As he dodged the sand dunes creeping onto the road near Monterey, he caught the eye of a passing driver, and realized he was speaking out loud. He shook off a momentary embarrassment, and continued his reverie, as if telling his tale to passersby would make a difference. He raced on in a kind of trance, overtaking cars and trucks, hardly noticing them. The speedometer pushed past ninety-five, and the quickening pace of his heart, revving in his chest, brought him back to his senses. He eased off the gas.
Having to deal with his feelings in a mature, responsible way was, he thought, perhaps the most valuable lesson of his life. Yet, ironically, for the past year since his divorce, he had thrown himself headlong into his work at NASA. But something had shifted, he now realized.
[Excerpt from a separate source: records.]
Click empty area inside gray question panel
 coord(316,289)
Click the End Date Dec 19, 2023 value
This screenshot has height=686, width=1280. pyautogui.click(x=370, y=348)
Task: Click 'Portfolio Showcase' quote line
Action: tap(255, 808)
As he drove through Carmel, the sun was dipping behind the horizon, casting an ochre tint on the hills. He was beginning to see the difference between obsession and passion. He no longer felt totally driven by his work; devoted, yes, but starting to open up to something more. With the last outskirts of the Carmel Highlands behind him, and nothing but the curves of the open road ahead, he drove into the descending twilight. The looming hills of Big Sur beckoned. The pulse of city life and the pressure of the university had fallen away. He felt his shoulders relax and his chest expand as he filled his lungs with the evening air. He realized he was looking forward to meeting Maya, and learning more about her work with the dolphin Darwin.